- **USING THE INFORMATION**
a - Decide whether each statement agrees with the moving post below. Answer yes or no for each, and quote the words from the post that decide it.
(i) The move from a small apartment to a large house happened within Guatemala in the summer of 2023.
(ii) Pieces of the writer's son's trampoline got lost.
(iii) In 2024, the writer left unwanted items in an Oklahoma storage unit.
b - Translate this sentence from the moving post below into Spanish: "I am trusting the process, although it now has a little bit of built-up trauma."
c - Pick up the moving post below after its last sentence and continue it.

Clean Break and Breaking News
written 7/14/24 - hurry and read/subscribe for the post drop on Friday
Since 2022 moving is 1) too busy for my personal maintenance; 2) it is too fast and disorganized; and 3) it is “too many tin can tears.”
One - In 2022 moving was physically too busy for my personal maintenance. I wasn’t eating, sleeping or showering due to stress and displacement. It was also too much for my mental maintenance. I was not writing, reading or taking breaks for mental rest.
Two - Because of the rush, it was so disorganized. I don’t know where all my stuff is. I don’t know what all I have. I left things in my Oklahoma storage unit that I wanted to get rid of. I could not sell or organize or inventory like I wanted.
In case I didn’t write about it clearly, I moved from a small apartment in Guatemala to a large house in Guatemala in the summer of 2023. I packed all of my items and left them disorganized when I came to Oklahoma for the summer. A friend in GT helped organize them better. Somehow pieces of my daughter's trampoline got lost. For the second time while unpacking I didn’t know where everything was. I didn’t know what all I had. Only thanks to my friend, I didn’t leave anything in the last place.
It’s summer 2024. I packed up a large house so I could move back to the US. I left so many things in my neighbor’s house that I wanted to get rid of. Despite the resources available to me, I could not sell or organize or inventory like I wanted. I wanted to pack lighter returning to the US that I had on the way to Guatemala. Packing lighter was successful, but only because I left my neighbor’s spare room packed with unsold stuff. I have friends there helping me to get rid of items over the next two or three months. I am trusting the process, although it now has a little bit of built-up trauma.

- **DATA SECTION**
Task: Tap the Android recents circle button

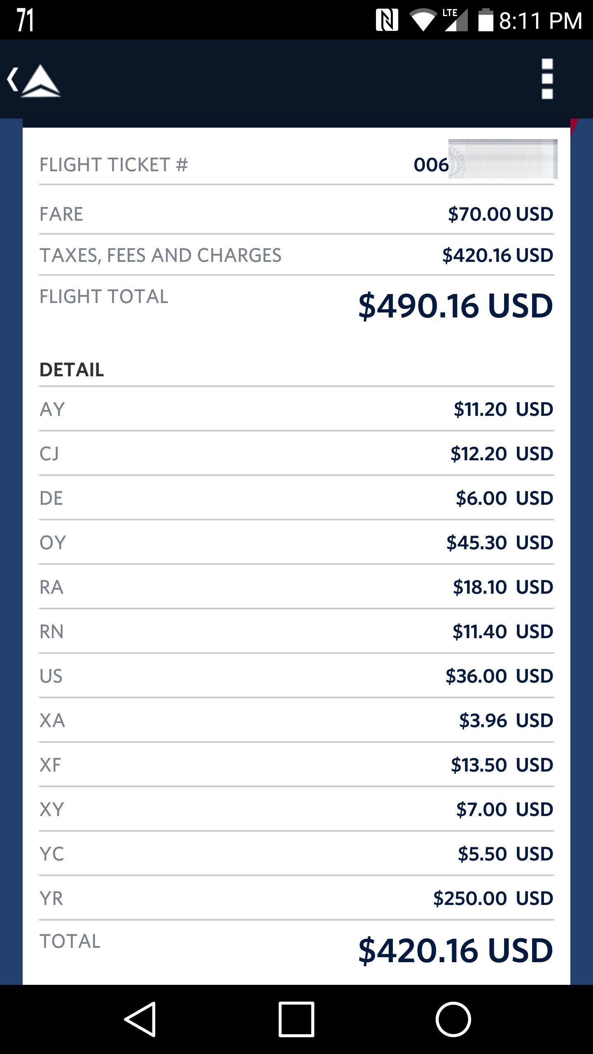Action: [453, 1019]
* * *
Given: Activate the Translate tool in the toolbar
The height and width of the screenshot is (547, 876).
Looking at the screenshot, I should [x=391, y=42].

- **RESULTS OF THE TASKS**
a -
(i) Yes: "I moved from a small apartment in Guatemala to a large house in Guatemala in the summer of 2023."
(ii) No: "Somehow pieces of my daughter's trampoline got lost."
(iii) No: "I left so many things in my neighbor’s house that I wanted to get rid of."

b - Confío en el proceso, aunque ahora tiene un poco de trauma acumulado.

c -
I have five suitcases with me here and my grandmother‘s house. In my storage unit there are boxes and bins and a 3-piece bedroom suit and a bedframe and a washer and dryer and a vanity table and a TV and two pink office chairs. There is no couch. There are no beds. There’s an unsold baby crib that transforms to a toddler bed. There’s a space heater and a tall table and chairs that I inherited from a family member. Here in my grandmother‘s garage there’s a pack-and-play. On her back patio there’s a portable fire pit and citronella candles.
Three - in the last post (linked here)
I wrote: On the way out of my hometown two years ago, “I drug too many tin can tears/ down the tracks.” So I’m currently in the process of the “circle back,” trying to “sweep up some debris” of my feelings and history. I’m gonna give you a movie reference and some vague metaphors until I feel like telling more of these stories.
“A clean break is easier. You can reset it and it heals. But if you leave things messy, then it just hurts forever” (Little Black Book).
If you’re in a handcuff or rope, tied or shackled, the thing keeping you bound is the rope/metal. But it’s also your bones. The easiest way to get out is for someone to untie or unlock. But when you’re a prisoner and release is unlikely, you always have the option to break your own hand. Your reaction, reader, to that scenario indicates how trapped you feel and how far you would go to get free. In 2022, I felt so trapped that I was elated to sacrifice long-term pain for freedom. Catch that: not only not-scared, but elated. Now I’ve lived two years with a strangely-healed hand bone. I’m ready for a surgeon to re-break it, pin and screw it, and boss me through physical therapy so that it can heal cleanly. I’ve got to backtrack slow enough to maintain my own mind and body and my child’s mind and body before I can move forward cleanly.
The debris I have to sweep up is in Oklahoma. It looks like I might be here for a minute.
(I'll post about the job when it's official. I'm living with my grandma for a couple of months. I'm looking for a first grade. We are chugging along.)